Introducing In-Memory Data Grid — Hazelcast IMDG

Published in

The Startup

12 min readAug 16, 2020

Today’s article will be oriented to a very specific concept, which is the In-Memory Data Grid or IMDG, discussing all the ideas introduced by this one.

IMDG is a general or abstract concept, which describes a way to leverage some kind of distributed system for storing data and performing in-memory computations on stored data.

Being an abstract construction, we will dive into a concrete implementation of the concept, looking specifically at Hazelcast In-Memory Data Grid.

What is an In-Memory Data Grid (IMDG)?

First of all, let’s introduce the concept of Data Grid. A Data Grid is a system of multiple servers that work together to manage information and related operations in a distributed environment.

The servers from the grid can be located in the same location or distributed across multiple data centers.

An In-Memory Data Grid is a grid that stores data entirely into Random Access Memory (RAM).

The visual representation of how a Data Grid looks like can be seen below.

We can see that data is distributed across the entire cluster in such a way that the load and the capacity are balanced across all nodes in the grid. Also, the data is stored in multiple copies on different nodes. This will offer automatic resilience in case of single or multiple server failures.

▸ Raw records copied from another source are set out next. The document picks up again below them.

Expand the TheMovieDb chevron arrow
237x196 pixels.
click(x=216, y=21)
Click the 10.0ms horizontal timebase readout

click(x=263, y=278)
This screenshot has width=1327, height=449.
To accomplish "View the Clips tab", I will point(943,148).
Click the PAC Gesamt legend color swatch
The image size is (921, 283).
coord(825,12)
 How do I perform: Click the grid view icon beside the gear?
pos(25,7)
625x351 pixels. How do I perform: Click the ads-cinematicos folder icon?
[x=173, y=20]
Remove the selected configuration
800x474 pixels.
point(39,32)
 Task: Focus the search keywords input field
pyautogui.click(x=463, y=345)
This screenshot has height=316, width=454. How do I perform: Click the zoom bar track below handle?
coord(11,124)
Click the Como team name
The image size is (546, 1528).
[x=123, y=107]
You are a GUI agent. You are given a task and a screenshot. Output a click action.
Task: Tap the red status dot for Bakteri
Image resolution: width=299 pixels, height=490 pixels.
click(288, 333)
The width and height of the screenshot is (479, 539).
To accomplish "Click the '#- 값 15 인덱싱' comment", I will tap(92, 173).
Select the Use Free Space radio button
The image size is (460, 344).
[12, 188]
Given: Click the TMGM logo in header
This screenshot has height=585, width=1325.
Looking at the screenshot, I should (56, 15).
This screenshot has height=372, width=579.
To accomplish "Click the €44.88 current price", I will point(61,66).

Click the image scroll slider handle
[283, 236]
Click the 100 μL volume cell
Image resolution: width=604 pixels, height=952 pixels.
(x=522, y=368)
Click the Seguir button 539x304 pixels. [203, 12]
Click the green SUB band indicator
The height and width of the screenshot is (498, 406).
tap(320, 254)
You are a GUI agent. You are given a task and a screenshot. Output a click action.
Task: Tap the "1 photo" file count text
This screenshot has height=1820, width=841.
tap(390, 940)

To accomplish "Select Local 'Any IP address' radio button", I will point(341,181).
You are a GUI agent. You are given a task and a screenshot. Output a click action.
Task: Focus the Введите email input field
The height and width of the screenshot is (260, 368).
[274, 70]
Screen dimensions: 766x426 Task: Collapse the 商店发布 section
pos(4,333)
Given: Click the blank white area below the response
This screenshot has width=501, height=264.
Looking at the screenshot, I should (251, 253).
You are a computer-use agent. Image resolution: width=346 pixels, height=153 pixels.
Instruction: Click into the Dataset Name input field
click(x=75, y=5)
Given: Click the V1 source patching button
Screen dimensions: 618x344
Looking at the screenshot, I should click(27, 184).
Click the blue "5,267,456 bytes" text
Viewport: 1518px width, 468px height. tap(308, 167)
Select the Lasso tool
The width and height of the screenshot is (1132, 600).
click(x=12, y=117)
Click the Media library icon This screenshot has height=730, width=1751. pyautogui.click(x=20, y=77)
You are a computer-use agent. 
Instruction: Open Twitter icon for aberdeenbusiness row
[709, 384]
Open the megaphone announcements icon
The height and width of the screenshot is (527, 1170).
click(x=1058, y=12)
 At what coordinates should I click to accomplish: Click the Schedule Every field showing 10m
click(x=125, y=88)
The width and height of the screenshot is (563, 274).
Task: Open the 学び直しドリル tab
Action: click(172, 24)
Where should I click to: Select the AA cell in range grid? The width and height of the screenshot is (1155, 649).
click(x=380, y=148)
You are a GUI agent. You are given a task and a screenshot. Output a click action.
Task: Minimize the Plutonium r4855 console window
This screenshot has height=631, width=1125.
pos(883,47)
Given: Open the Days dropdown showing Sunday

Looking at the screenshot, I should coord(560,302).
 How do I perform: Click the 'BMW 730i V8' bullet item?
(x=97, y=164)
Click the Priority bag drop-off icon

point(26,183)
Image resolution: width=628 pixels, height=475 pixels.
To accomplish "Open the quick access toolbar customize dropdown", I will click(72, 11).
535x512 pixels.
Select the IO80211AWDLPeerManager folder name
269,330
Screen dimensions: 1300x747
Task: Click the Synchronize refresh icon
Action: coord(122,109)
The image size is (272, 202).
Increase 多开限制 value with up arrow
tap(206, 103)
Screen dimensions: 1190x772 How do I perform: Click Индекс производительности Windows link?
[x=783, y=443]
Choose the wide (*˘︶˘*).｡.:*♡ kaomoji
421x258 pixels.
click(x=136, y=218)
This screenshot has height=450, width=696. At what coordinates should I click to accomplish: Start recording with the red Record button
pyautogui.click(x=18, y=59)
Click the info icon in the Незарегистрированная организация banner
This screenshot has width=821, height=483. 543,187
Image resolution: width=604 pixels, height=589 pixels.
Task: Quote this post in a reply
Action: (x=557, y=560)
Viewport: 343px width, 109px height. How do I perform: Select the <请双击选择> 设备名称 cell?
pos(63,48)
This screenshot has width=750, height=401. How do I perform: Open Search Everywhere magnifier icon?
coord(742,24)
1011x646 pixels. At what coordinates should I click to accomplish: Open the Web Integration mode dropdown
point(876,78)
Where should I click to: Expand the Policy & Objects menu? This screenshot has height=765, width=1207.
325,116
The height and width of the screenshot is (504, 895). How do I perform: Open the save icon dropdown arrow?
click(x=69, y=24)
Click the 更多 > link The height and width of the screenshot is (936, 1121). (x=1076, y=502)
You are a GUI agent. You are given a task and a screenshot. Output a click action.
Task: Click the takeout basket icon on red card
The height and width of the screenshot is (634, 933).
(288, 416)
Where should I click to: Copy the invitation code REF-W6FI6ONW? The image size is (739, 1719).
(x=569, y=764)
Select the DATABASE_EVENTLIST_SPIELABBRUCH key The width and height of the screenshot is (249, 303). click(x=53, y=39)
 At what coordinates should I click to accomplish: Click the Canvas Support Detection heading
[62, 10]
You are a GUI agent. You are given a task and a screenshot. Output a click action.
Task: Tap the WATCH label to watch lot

If we need to scale the grid, which means that we need more capacity, we can just add more servers to the grid. The IMDG will redistribute data to even out the load across all available nodes. The same process works in reverse if one or multiple servers becomes unavailable. In such a case, some backups stored on running nodes will be promoted as primaries.

The above-described scenario can be viewed in the below diagram. We can see how adding three more servers to our data grid, the load was redistributed to all the members in the cluster.

Why to use an In-Memory Data Grid?

There is more than one reason for using an IMDG. In the following, I will enumerate only a few of them.

Performance increase: we have seen what is the real cost of latency. One of the best advantages of an In-Memory Data Grid is the increase in the entire system performance.

The (real) cost of latency

Modern distributed systems, especially microservices, are hard to be designed, developed, and maintained, as we’ve…

medium.com

Moving all the data from external data sources into memory will increase the performance of the entire system. In this way, we will avoid all the database read or write operations and replace them with reading and writing data from memory, which can be up to 1000 times faster.

Data structure: the data structure itself is a simple key-value store, rather than a complex relational model. This simple structure is easy for developers to work with, while still providing all the ACID transactional properties.

Operations: from an operational perspective, we already saw how an IMDG can be scaled up and down and how redundancy is built-in, which will allow us to easily achieve a highly-available system.

When to use an In-Memory Data Grid?

We have seen so far some of the advantages provided by an IMDG, but let’s look at some specific use-cases.

There are two major use-cases for an In-Memory Data Grid: Data Cache and Data Service Fabric. Let’s see some characteristics of each of these two use-cases and also some real-world examples of IMDG usage.

Data cache

In modern distributed systems, one of the common issues that we are facing when the number of users grows large enough is the contention on some data store or some component of the system which is providing data to the rest of the system’s components.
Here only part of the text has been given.